── 処理対象の項目 ──

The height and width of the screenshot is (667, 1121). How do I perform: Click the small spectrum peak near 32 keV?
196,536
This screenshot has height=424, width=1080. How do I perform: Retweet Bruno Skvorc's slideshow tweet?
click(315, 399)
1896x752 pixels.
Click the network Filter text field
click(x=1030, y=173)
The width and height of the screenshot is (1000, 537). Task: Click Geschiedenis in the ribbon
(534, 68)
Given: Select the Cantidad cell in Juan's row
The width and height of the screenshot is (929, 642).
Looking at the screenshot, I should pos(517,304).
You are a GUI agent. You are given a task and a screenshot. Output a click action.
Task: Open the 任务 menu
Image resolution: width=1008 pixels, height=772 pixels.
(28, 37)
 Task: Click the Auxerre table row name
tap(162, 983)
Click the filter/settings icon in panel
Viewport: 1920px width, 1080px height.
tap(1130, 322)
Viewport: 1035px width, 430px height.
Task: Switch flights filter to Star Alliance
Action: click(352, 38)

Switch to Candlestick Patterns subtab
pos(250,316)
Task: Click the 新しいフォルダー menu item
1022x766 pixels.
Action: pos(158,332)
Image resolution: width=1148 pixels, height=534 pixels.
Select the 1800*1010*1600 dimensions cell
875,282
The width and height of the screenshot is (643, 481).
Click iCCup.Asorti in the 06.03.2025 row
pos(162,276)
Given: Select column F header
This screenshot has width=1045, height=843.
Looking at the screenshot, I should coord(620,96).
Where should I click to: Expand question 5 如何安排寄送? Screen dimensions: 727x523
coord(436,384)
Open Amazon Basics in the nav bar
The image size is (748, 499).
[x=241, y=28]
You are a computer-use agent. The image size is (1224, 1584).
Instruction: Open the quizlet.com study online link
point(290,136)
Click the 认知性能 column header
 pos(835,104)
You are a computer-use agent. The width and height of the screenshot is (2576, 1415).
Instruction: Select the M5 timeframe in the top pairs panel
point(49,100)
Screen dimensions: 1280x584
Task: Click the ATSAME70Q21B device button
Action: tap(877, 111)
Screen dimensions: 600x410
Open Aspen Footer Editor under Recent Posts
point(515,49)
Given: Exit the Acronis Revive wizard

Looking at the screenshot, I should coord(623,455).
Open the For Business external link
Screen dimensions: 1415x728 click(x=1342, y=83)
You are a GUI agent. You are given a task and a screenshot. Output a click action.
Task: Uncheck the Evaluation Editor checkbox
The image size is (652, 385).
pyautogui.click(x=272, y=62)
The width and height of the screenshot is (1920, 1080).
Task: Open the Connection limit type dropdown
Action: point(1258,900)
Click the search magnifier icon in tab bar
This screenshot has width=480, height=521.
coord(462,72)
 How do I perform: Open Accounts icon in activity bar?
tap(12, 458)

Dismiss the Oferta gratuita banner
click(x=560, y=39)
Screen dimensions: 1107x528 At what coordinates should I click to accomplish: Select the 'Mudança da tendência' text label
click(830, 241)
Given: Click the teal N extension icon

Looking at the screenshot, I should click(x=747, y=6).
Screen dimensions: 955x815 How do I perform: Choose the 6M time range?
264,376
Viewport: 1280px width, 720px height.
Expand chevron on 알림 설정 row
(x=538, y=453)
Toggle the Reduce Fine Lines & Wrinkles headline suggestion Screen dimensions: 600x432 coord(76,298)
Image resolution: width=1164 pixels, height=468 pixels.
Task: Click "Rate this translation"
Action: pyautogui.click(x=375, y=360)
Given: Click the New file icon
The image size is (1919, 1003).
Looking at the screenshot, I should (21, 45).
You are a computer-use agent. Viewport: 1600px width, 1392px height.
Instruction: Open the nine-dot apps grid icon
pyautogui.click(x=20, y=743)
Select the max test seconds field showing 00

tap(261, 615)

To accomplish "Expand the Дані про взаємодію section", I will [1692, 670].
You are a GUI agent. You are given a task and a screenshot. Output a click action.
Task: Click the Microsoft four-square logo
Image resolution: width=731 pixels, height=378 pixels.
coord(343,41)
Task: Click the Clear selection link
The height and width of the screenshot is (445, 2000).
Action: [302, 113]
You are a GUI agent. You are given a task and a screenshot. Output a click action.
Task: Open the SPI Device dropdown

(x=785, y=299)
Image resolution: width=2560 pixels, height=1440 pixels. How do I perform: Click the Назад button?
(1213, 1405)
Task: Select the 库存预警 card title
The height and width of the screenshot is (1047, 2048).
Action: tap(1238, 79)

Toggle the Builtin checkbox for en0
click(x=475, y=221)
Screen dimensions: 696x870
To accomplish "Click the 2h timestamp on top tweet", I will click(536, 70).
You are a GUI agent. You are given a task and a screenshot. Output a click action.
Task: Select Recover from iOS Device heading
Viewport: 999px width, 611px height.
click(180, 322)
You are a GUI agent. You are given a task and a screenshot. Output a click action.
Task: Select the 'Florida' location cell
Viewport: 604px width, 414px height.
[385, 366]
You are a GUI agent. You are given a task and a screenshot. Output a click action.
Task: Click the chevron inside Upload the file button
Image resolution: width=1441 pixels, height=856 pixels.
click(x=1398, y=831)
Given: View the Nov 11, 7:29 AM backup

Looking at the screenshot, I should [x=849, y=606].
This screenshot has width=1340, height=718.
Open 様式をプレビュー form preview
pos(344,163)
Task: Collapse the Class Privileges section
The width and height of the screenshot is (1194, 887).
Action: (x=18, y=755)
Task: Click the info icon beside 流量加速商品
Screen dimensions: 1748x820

───

上記の項目をすべて、空行を除いて一行ずつ番号付きリストとして示してください。

### [解答]
1. The height and width of the screenshot is (667, 1121). How do I perform: Click the small spectrum peak near 32 keV?
2. 196,536
3. This screenshot has height=424, width=1080. How do I perform: Retweet Bruno Skvorc's slideshow tweet?
4. click(315, 399)
5. 1896x752 pixels.
6. Click the network Filter text field
7. click(x=1030, y=173)
8. The width and height of the screenshot is (1000, 537). Task: Click Geschiedenis in the ribbon
9. (534, 68)
10. Given: Select the Cantidad cell in Juan's row
11. The width and height of the screenshot is (929, 642).
12. Looking at the screenshot, I should pos(517,304).
13. You are a GUI agent. You are given a task and a screenshot. Output a click action.
14. Task: Open the 任务 menu
15. Image resolution: width=1008 pixels, height=772 pixels.
16. (28, 37)
17.  Task: Click the Auxerre table row name
18. tap(162, 983)
19. Click the filter/settings icon in panel
20. Viewport: 1920px width, 1080px height.
21. tap(1130, 322)
22. Viewport: 1035px width, 430px height.
23. Task: Switch flights filter to Star Alliance
24. Action: click(352, 38)
25. Switch to Candlestick Patterns subtab
26. pos(250,316)
27. Task: Click the 新しいフォルダー menu item
28. 1022x766 pixels.
29. Action: pos(158,332)
30. Image resolution: width=1148 pixels, height=534 pixels.
31. Select the 1800*1010*1600 dimensions cell
32. 875,282
33. The width and height of the screenshot is (643, 481).
34. Click iCCup.Asorti in the 06.03.2025 row
35. pos(162,276)
36. Given: Select column F header
37. This screenshot has width=1045, height=843.
38. Looking at the screenshot, I should coord(620,96).
39. Where should I click to: Expand question 5 如何安排寄送? Screen dimensions: 727x523
40. coord(436,384)
41. Open Amazon Basics in the nav bar
42. The image size is (748, 499).
43. [x=241, y=28]
44. You are a computer-use agent. The image size is (1224, 1584).
45. Instruction: Open the quizlet.com study online link
46. point(290,136)
47. Click the 认知性能 column header
48.  pos(835,104)
49. You are a computer-use agent. The width and height of the screenshot is (2576, 1415).
50. Instruction: Select the M5 timeframe in the top pairs panel
51. point(49,100)
52. Screen dimensions: 1280x584
53. Task: Click the ATSAME70Q21B device button
54. Action: tap(877, 111)
55. Screen dimensions: 600x410
56. Open Aspen Footer Editor under Recent Posts
57. point(515,49)
58. Given: Exit the Acronis Revive wizard
59. Looking at the screenshot, I should coord(623,455).
60. Open the For Business external link
61. Screen dimensions: 1415x728 click(x=1342, y=83)
62. You are a GUI agent. You are given a task and a screenshot. Output a click action.
63. Task: Uncheck the Evaluation Editor checkbox
64. The image size is (652, 385).
65. pyautogui.click(x=272, y=62)
66. The width and height of the screenshot is (1920, 1080).
67. Task: Open the Connection limit type dropdown
68. Action: point(1258,900)
69. Click the search magnifier icon in tab bar
70. This screenshot has width=480, height=521.
71. coord(462,72)
72.  How do I perform: Open Accounts icon in activity bar?
73. tap(12, 458)
74. Dismiss the Oferta gratuita banner
75. click(x=560, y=39)
76. Screen dimensions: 1107x528 At what coordinates should I click to accomplish: Select the 'Mudança da tendência' text label
77. click(830, 241)
78. Given: Click the teal N extension icon
79. Looking at the screenshot, I should click(x=747, y=6).
80. Screen dimensions: 955x815 How do I perform: Choose the 6M time range?
81. 264,376
82. Viewport: 1280px width, 720px height.
83. Expand chevron on 알림 설정 row
84. (x=538, y=453)
85. Toggle the Reduce Fine Lines & Wrinkles headline suggestion Screen dimensions: 600x432 coord(76,298)
86. Image resolution: width=1164 pixels, height=468 pixels.
87. Task: Click "Rate this translation"
88. Action: pyautogui.click(x=375, y=360)
89. Given: Click the New file icon
90. The image size is (1919, 1003).
91. Looking at the screenshot, I should (21, 45).
92. You are a computer-use agent. Viewport: 1600px width, 1392px height.
93. Instruction: Open the nine-dot apps grid icon
94. pyautogui.click(x=20, y=743)
95. Select the max test seconds field showing 00
96. tap(261, 615)
97. To accomplish "Expand the Дані про взаємодію section", I will [1692, 670].
98. You are a GUI agent. You are given a task and a screenshot. Output a click action.
99. Task: Click the Microsoft four-square logo
100. Image resolution: width=731 pixels, height=378 pixels.
101. coord(343,41)
102. Task: Click the Clear selection link
103. The height and width of the screenshot is (445, 2000).
104. Action: [302, 113]
105. You are a GUI agent. You are given a task and a screenshot. Output a click action.
106. Task: Open the SPI Device dropdown
107. (x=785, y=299)
108. Image resolution: width=2560 pixels, height=1440 pixels. How do I perform: Click the Назад button?
109. (1213, 1405)
110. Task: Select the 库存预警 card title
111. The height and width of the screenshot is (1047, 2048).
112. Action: tap(1238, 79)
113. Toggle the Builtin checkbox for en0
114. click(x=475, y=221)
115. Screen dimensions: 696x870
116. To accomplish "Click the 2h timestamp on top tweet", I will click(536, 70).
117. You are a GUI agent. You are given a task and a screenshot. Output a click action.
118. Task: Select Recover from iOS Device heading
119. Viewport: 999px width, 611px height.
120. click(180, 322)
121. You are a GUI agent. You are given a task and a screenshot. Output a click action.
122. Task: Select the 'Florida' location cell
123. Viewport: 604px width, 414px height.
124. [385, 366]
125. You are a GUI agent. You are given a task and a screenshot. Output a click action.
126. Task: Click the chevron inside Upload the file button
127. Image resolution: width=1441 pixels, height=856 pixels.
128. click(x=1398, y=831)
129. Given: View the Nov 11, 7:29 AM backup
130. Looking at the screenshot, I should [x=849, y=606].
131. This screenshot has width=1340, height=718.
132. Open 様式をプレビュー form preview
133. pos(344,163)
134. Task: Collapse the Class Privileges section
135. The width and height of the screenshot is (1194, 887).
136. Action: (x=18, y=755)
137. Task: Click the info icon beside 流量加速商品
138. Screen dimensions: 1748x820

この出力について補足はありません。